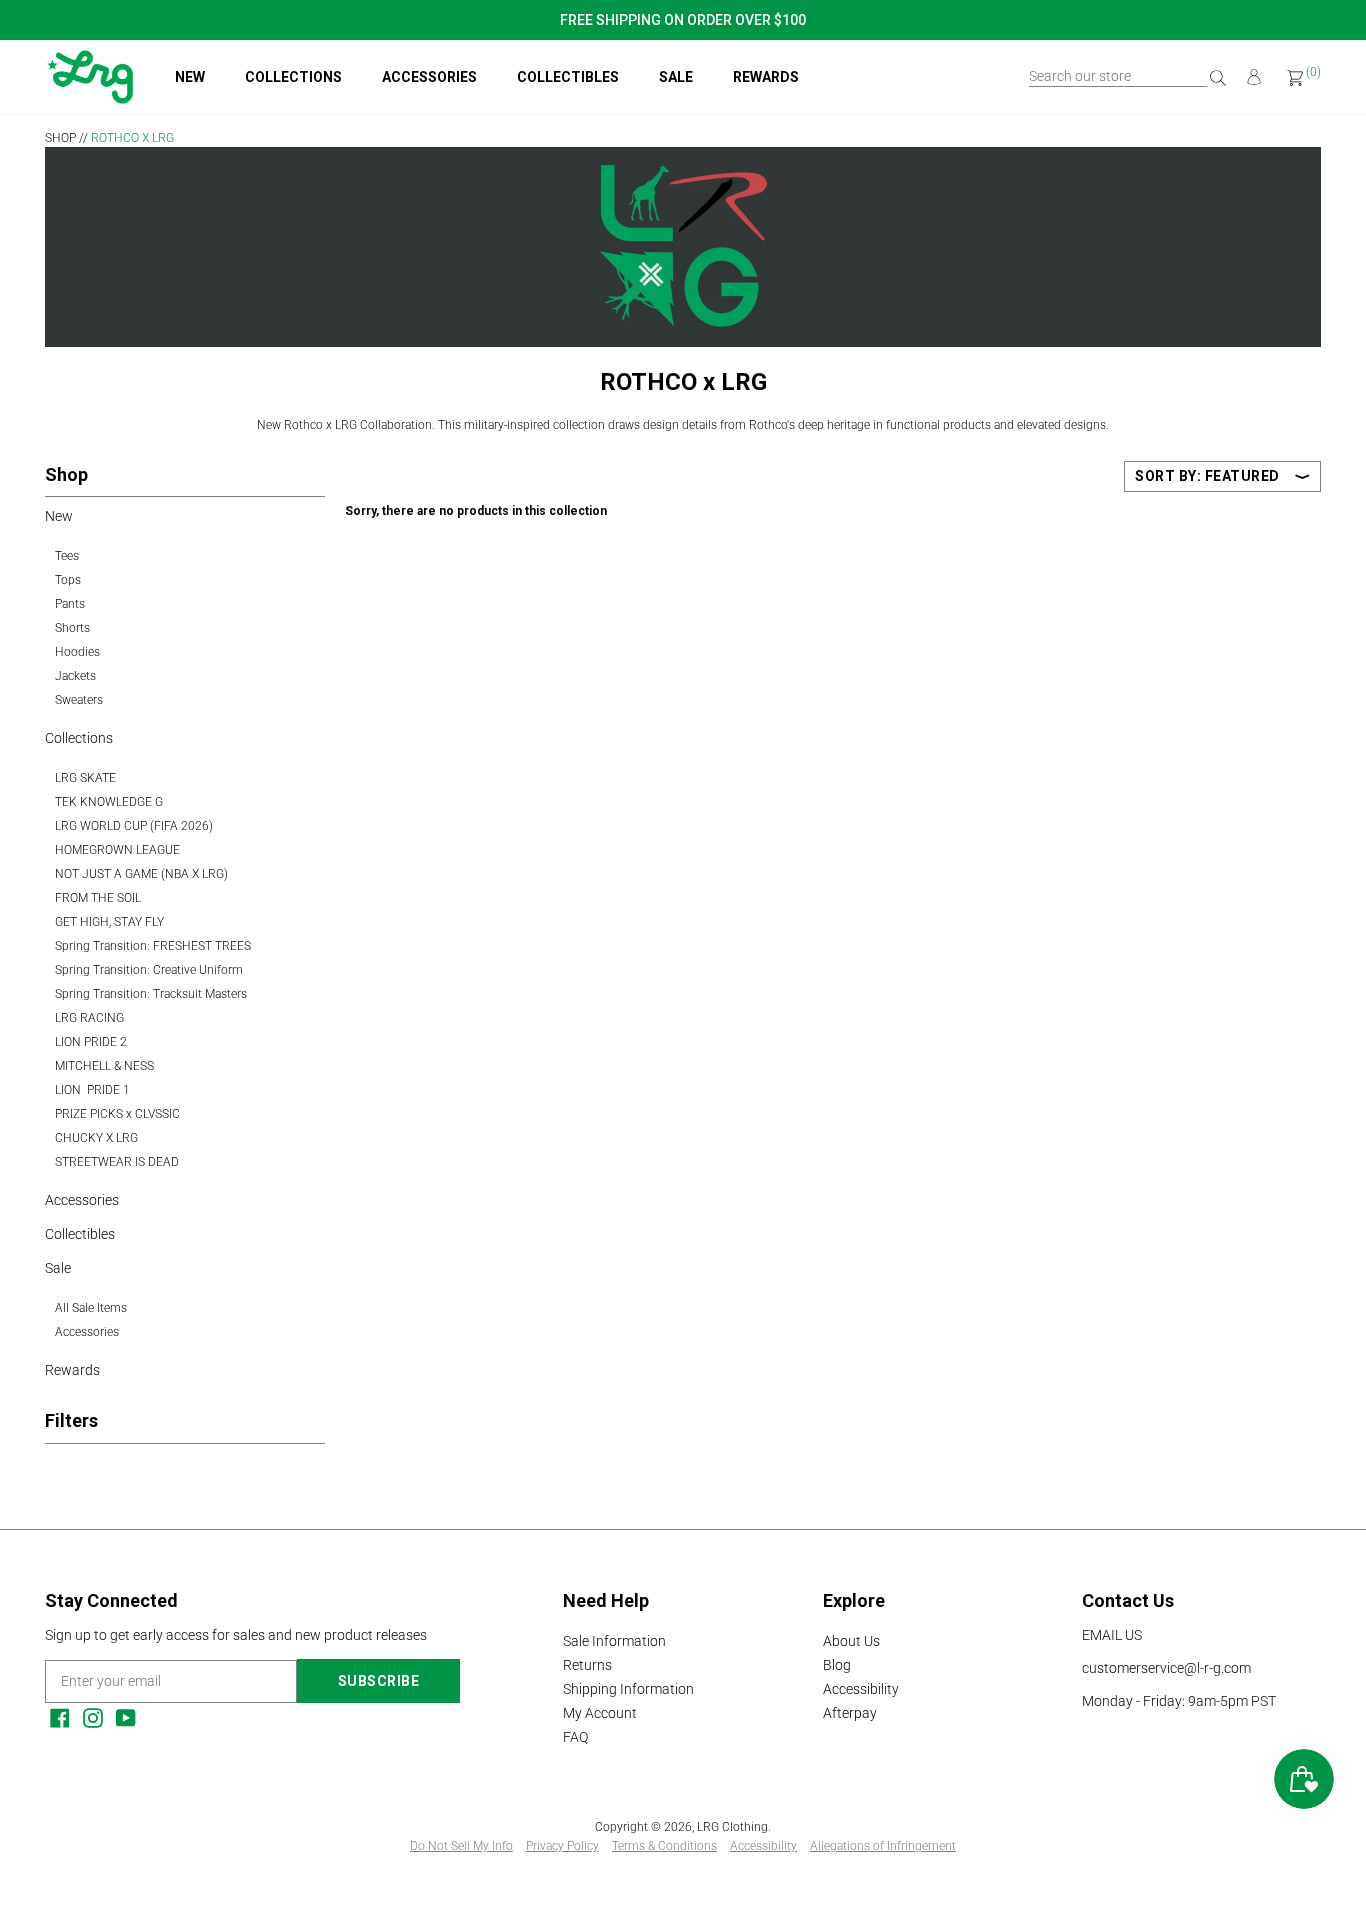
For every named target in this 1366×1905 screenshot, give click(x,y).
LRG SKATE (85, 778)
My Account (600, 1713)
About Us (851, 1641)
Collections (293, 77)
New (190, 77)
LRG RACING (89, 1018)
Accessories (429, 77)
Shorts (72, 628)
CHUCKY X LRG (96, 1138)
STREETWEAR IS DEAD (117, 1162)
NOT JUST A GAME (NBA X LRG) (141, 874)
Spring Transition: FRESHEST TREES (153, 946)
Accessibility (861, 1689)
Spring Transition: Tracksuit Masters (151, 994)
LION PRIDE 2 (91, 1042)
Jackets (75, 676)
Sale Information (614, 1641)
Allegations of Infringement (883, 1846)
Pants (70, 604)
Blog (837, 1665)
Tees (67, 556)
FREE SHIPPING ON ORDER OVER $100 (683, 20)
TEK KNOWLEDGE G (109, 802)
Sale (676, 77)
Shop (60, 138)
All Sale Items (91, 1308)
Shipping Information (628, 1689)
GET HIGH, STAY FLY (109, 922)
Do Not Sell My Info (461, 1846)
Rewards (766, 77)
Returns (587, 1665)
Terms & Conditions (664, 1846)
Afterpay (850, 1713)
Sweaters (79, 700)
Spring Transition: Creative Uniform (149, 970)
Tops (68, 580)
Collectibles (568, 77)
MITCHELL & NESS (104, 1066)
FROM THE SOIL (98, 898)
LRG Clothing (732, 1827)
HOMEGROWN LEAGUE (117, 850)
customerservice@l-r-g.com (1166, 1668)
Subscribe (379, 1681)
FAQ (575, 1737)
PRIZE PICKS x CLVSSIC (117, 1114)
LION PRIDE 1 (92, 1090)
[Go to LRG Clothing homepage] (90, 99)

+ + + + + + +

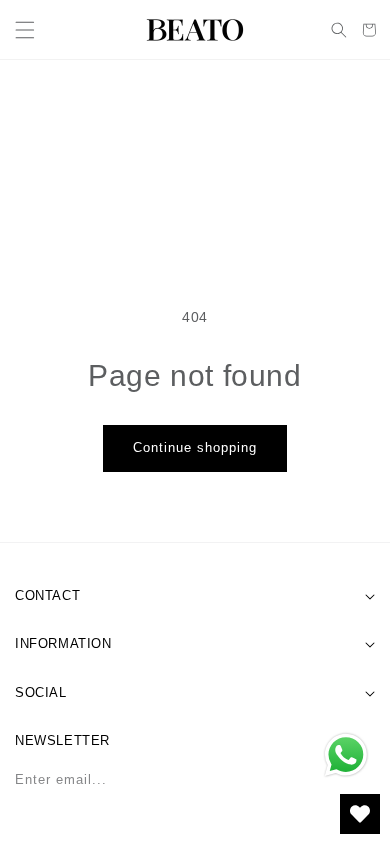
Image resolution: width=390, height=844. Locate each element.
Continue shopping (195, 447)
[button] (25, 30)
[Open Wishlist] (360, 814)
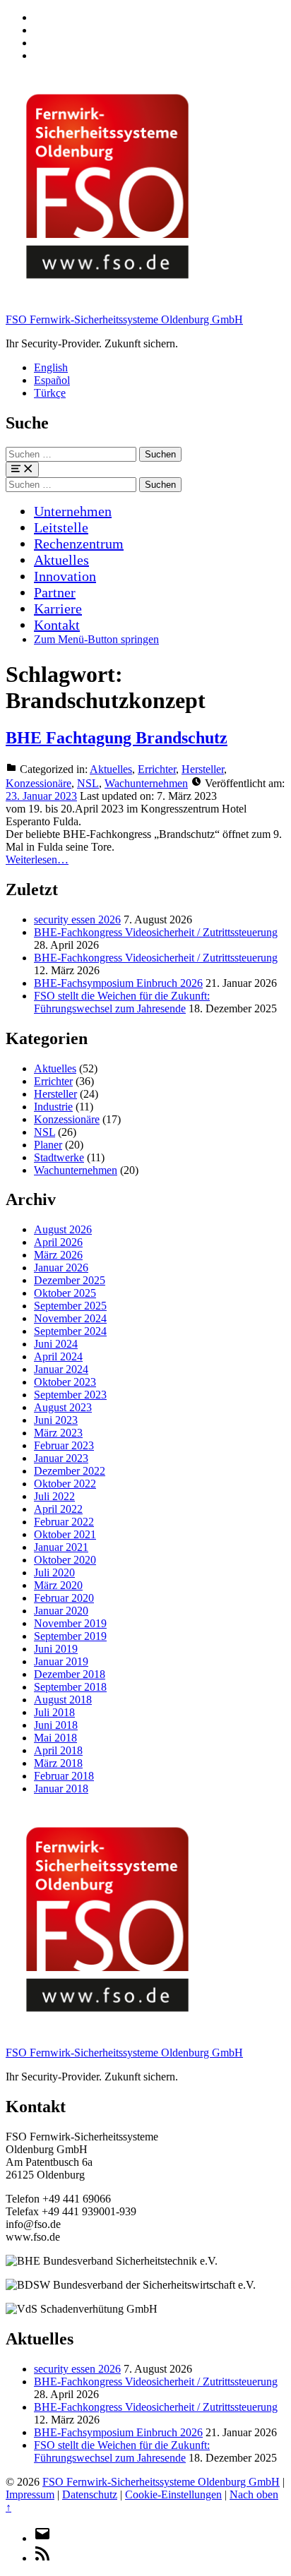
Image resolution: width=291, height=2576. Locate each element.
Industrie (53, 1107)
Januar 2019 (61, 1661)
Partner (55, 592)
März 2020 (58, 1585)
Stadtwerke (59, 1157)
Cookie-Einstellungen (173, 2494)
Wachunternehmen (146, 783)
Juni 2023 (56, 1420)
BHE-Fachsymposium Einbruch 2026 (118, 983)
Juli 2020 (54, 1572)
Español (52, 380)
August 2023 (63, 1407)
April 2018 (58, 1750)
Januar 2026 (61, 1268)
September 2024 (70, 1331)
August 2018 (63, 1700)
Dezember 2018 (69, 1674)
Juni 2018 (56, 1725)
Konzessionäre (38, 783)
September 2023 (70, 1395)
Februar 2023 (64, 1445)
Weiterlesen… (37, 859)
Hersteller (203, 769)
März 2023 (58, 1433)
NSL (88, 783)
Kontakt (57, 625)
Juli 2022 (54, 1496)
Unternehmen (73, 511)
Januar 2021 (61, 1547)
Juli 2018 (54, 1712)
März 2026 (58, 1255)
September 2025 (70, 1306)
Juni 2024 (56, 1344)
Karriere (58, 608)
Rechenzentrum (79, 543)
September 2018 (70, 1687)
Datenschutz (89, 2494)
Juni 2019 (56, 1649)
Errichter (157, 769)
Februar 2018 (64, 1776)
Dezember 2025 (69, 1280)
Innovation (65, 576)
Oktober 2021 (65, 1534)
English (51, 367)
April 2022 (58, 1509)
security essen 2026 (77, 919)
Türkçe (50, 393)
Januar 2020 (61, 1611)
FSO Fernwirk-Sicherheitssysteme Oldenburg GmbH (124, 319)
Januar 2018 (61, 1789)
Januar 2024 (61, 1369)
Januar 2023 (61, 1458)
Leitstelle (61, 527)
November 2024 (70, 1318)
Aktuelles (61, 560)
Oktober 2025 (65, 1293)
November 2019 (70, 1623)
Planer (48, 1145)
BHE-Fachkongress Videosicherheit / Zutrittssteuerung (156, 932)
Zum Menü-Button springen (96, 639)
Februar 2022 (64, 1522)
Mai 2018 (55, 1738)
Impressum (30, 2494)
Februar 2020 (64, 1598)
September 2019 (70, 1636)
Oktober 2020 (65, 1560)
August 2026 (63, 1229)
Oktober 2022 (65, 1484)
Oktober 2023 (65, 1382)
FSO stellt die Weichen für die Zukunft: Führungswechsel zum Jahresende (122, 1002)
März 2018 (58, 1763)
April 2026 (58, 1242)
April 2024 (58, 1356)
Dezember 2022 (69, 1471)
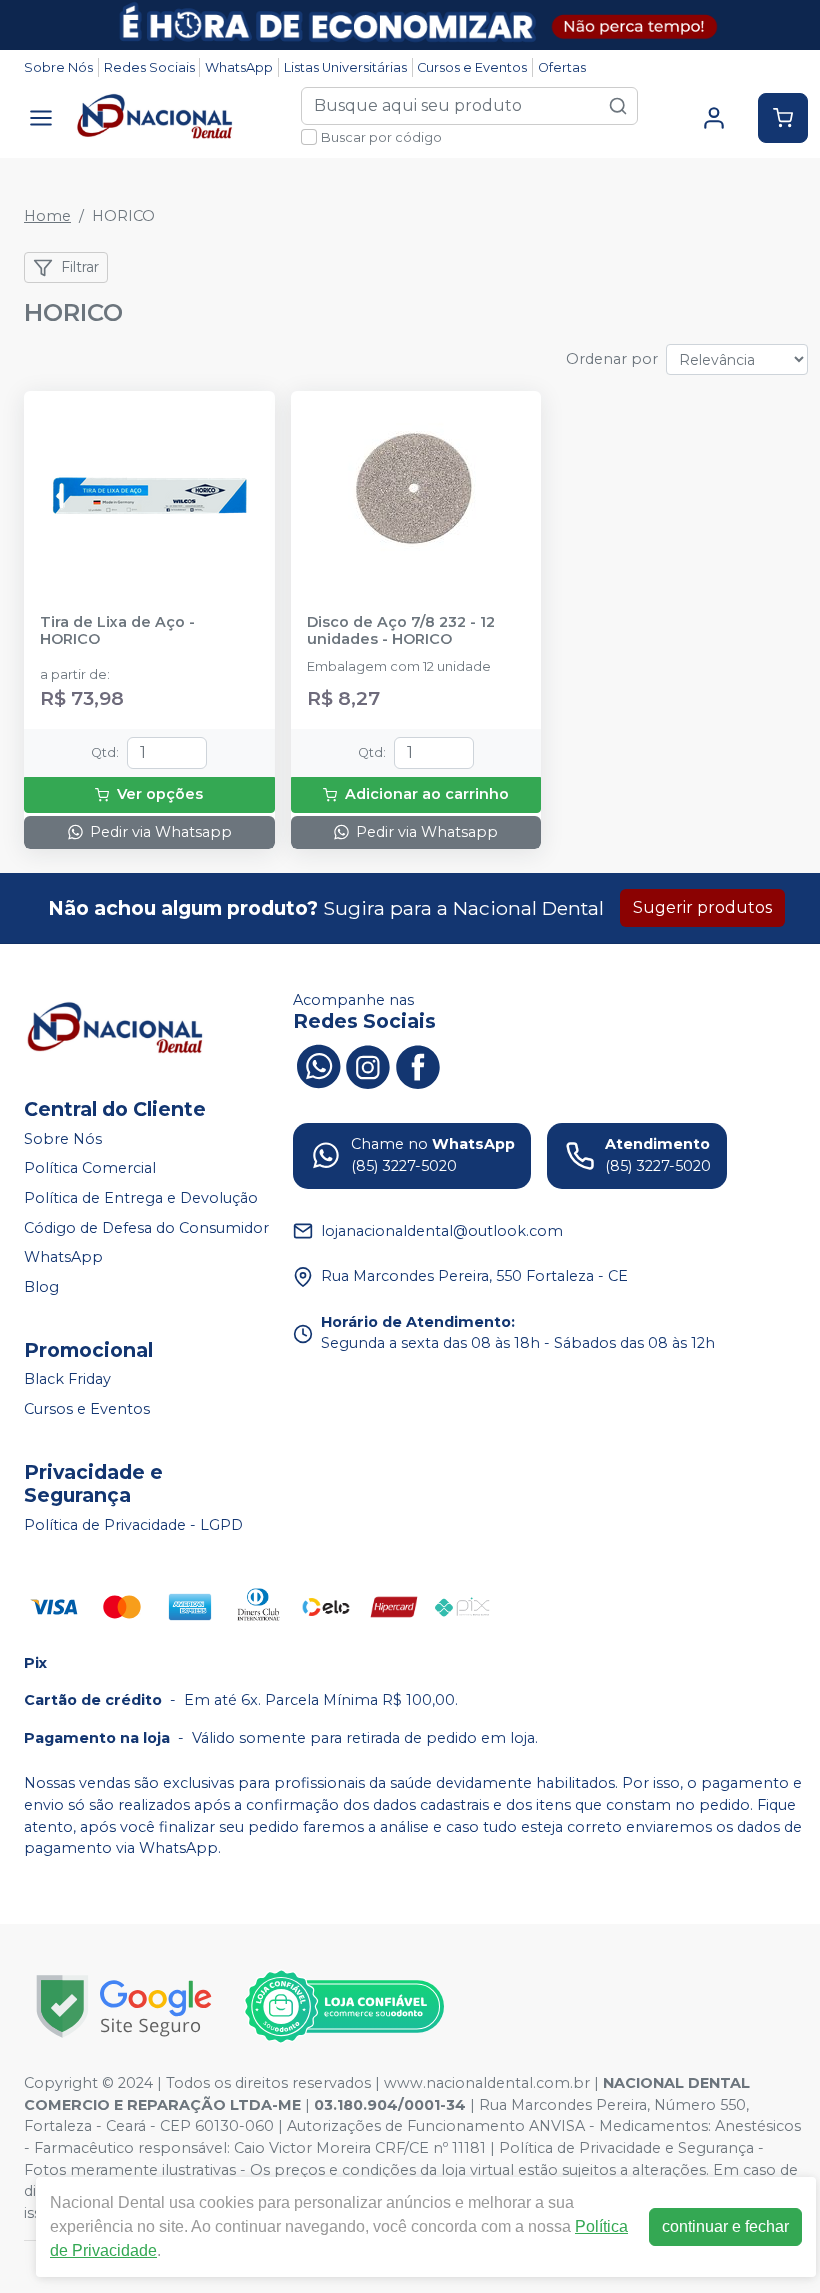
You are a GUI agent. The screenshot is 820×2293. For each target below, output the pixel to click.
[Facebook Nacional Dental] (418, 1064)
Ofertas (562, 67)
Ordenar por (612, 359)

+ + + + + + +

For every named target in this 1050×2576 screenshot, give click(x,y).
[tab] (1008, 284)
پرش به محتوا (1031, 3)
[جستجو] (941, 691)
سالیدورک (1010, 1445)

+ + + + + + +

[EXERCISE]
Go through the listing above and return every line where the word "named" occurs.

[THE COMPLETED TASK]
For every named target in this 1366×1905 screenshot, give click(x,y).
For every named target in this 1050×2576 screenshot, give click(x,y).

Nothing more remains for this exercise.